Inspired Pairings

Design, to consumers, many times feels like an unfamiliar language. Things that are second nature to interior designers leave consumers settling for white walls. We asked award-winning designer Leslie Fine of Leslie Fine Interiors for advice on how to create inspired pairings.

Leslie told us, “The plumbing fixtures in a bathroom and the faucet in particular because it’s ‘center stage,’ can make such a major statement. When I select a faucet style, I consider the style of the vanity. Is it traditional with curves and raised paneled doors? Is it contemporary with sharp, edges and sleek, flat doors? Or is it something in between? The faucet selected should communicate similar characteristics.” Here are some examples of what Leslie means:

Stone Forest’s EAU Soaking Tub paired with Troy Lighting’s Raffia Pendant

If you are going to go with a signature piece in your bathroom – you could do no better than the EAU Soaking Tub from Stone Forest. The tub is actually an ofuro style (Japanese-style soaking tub), and it is hand-carved out of a single piece of Carrara Marble. The tub comes with an ergonomically designed bench carved into the stone, and rests at 20 inches deep, allowing for complete body immersion.

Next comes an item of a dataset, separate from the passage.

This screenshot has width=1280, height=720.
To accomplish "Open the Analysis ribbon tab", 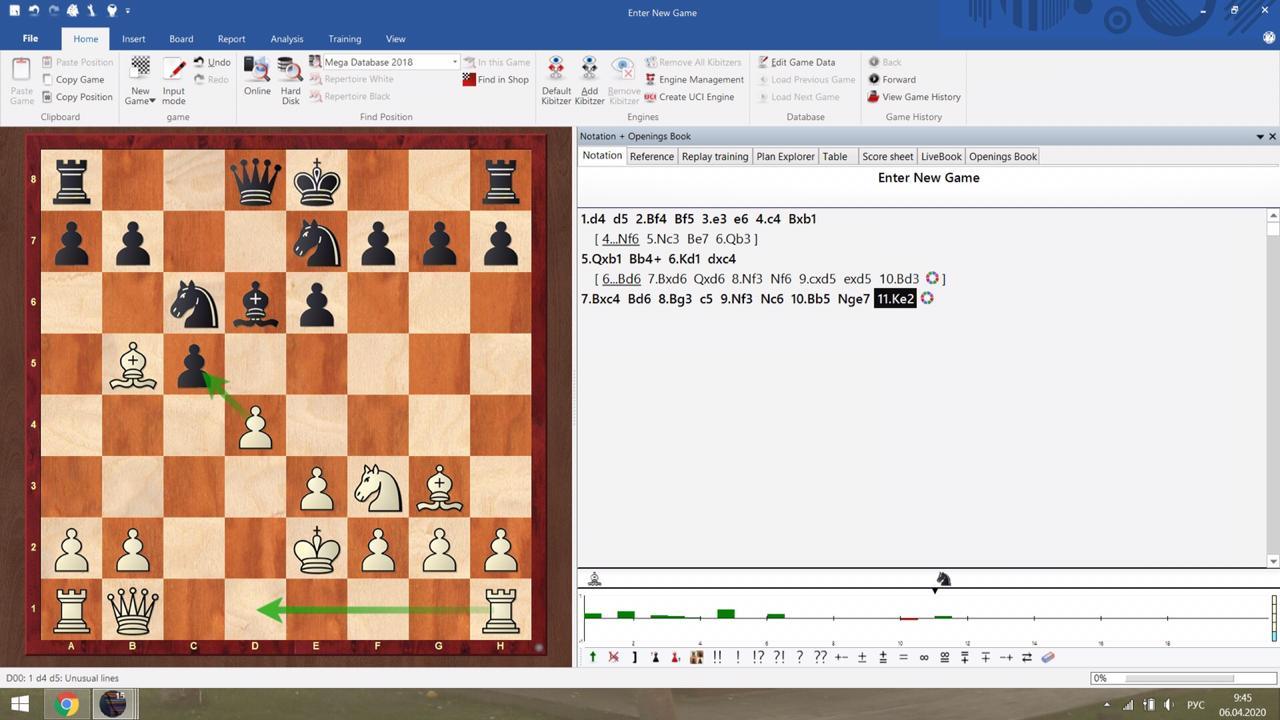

The question of how you light such a piece is easily handled with Troy Lighting’s Raffia Pendant. The organic nature of this piece assures that it doesn’t overwhelm its surroundings, instead it complements the other pieces with its soft, translucent shade made from Raffia palm fibers, hand-worked wrought iron, a weathered bark finish and wheat glass. Available as a pendant, sconce, ceiling mount or wall mount, you can use Raffia in a variety of configurations in the bath.

Troy Lighting’s Raffia Pendant

Stone Forest’s EAU Soaking Tub

LAUFEN’s new Palomba washbasin paired with fluid’s Jovian faucet

LAUFEN’S New Palomba countertop washbasins are not only a continuation of the ‘organic’ design language of Ludovica + Roberta Palomba, but the washbasins are designed to cleverly allow homeowners or designers the option to choose which side they prefer the tap hole to reside – left or right. This “small” option opens up all sorts of design possibilities. A part of the Palomba Collection, the washbasins are available in a variety of sizes.

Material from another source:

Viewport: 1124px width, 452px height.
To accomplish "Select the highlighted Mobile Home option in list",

As Leslie Fine says, when pairing faucets with vanities and washbasins – the characteristics of each have to be taken into consideration. In this pairing, we chose fluid’s Jovian for it’s more formal and austere lines; which are in keeping with its nod to classical architecture. While many manufacturers substitute plastic, the Jovian faucet is made from brass, which ensures that its lifetime warranty means something. All fluid bathroom faucets feature flow-regulated aerators and operate at 1.5 gallons per minute, a flow rate that has awarded them as WaterSense labeled.

LAUFEN’s Palomba

fluid’s Jovian

Native Trails Amelie Vanity, Maestro Lotus sink, and GRAFF’s Immersion faucet

Inspired by France’s Amelie les Bains Palada, known for its rejuvenating Roman hot springs and baths, and made from Caramel Bamboo with heat compressed, solid wood molded legs, which create its unique shape, Native Trails’ Amelie vanity is curvy and projects a romantic feel. Paired with the delicate, drop-in oval Maestro Lotus basin, the result bears proof to the talents of Native Trails’ artisans. The recycled copper sink’s undulating shape inimitably shows the estimated 30,000 hammer strikes required to make it.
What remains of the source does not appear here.